1. The diurnal changes in whole body protein turnover associated with the increasing fasting body nitrogen (N) losses and feeding gains with increasing protein intake were investigated in normal adults. [13C]Leucine, [2H5]phenylalanine and [2H2]tyrosine kinetics, were measured during an 8h primed, continuous infusion during the fasting and feeding phase together with fed-state N turnover assessed with [15N]glycine after 12 days of adaptation to diets containing 0.36 (LP), 0.77 (MP), 1.59 (GP) and 2.07 (HP) g of protein day−1 kg−1. Measurements were also made of fasting and fed resting metabolic rate and plasma hormone levels.

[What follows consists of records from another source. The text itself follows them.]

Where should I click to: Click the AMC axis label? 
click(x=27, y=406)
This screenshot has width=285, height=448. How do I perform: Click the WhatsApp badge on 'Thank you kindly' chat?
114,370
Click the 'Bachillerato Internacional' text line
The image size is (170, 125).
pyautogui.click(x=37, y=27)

2. Resting metabolic rate in the fasted and fed state was not influenced by dietary protein intake, but was increased by feeding (11-13%, P <0.01) with no influence of dietary protein concentration. Fasting plasma insulin levels were not influenced by protein intake and were increased by feeding independent of protein intake. Fasted but not fed values of insulinlike growth factor-1 increased with protein intake, although no feeding response was observed. Thyroid hormones (free and total tri-iodothyronine) did not change in any state.
3. For leucine with increasing protein intake the increasing fasting losses reflected increasing rates of protein degradation, although the changes were small and only significant between GP and MP intakes. The increasing leucine gain on feeding was associated with increasing rates of protein synthesis and falling rates of protein degradation, reflecting a progressive inhibition of degradation with feeding, and a change from inhibition of synthesis (LP diet) to stimulation (GP and HP diets). Mean daily rates of synthesis and degradation did not change with protein intake.
4. Phenylalanine and tyrosine kinetics were calculated from adjusted values based on leucine kinetics and published data of the hepatic/plasma enrichment ratio. With the increased protein intake, the increasing fasting losses of phenylalanine (GP > MP) were mediated by increasing rates of degradation (paired t-tests). The increasing phenylalanine gain (GP > MP > LP) was due to increasing fed-state rates of synthesis and falling rates of degradation, reflecting a progressive inhibition of degradation, a stimulation of hydroxylation and a variable response of synthesis ranging from inhibition at the lowest intake to stimulation at higher intakes. For tyrosine a similar progressive inhibition of degradation with intake was shown. Mean daily rates of synthesis and degradation (phenylalanine) and degradation (tyrosine) did not change with protein intake.
5. Estimation of protein turnover from 15N excretion in urea and ammonia during 9 h after 1 h intravenous infusion of [15N]glycine in the fed state on the LP, MP and GP diets indicated that neither synthesis nor degradation were influenced by dietary protein level. Synthesis estimated from 15N kinetics was significantly correlated with that determined from leucine kinetics (r = 0.78, n = 14, P <0.01) and from phenylalanine kinetics (r = 0.53, n = 14, P <0.05), and degradation estimated from 15N kinetics was significantly correlated with that determined from leucine kinetics (r = 0.60, n = 14, P <0.05). Thus the [15N]glycine, [13C]leucine and [2H5]phenylalanine methods gave broadly comparable results.
6. We conclude that the feeding response of protein synthesis, degradation and amino acid oxidation reflects the combined impact of insulin and tissue amino acid levels with insulin inhibiting degradation and with amino acids both stimulating synthesis and oxidation and also further inhibiting degradation. Although the dietary protein level influences the extent of these feeding responses, it does not influence the mean daily rate of protein turnover. The rate of whole body protein turnover per se is unlikely to provide an indicator of protein nutritional status.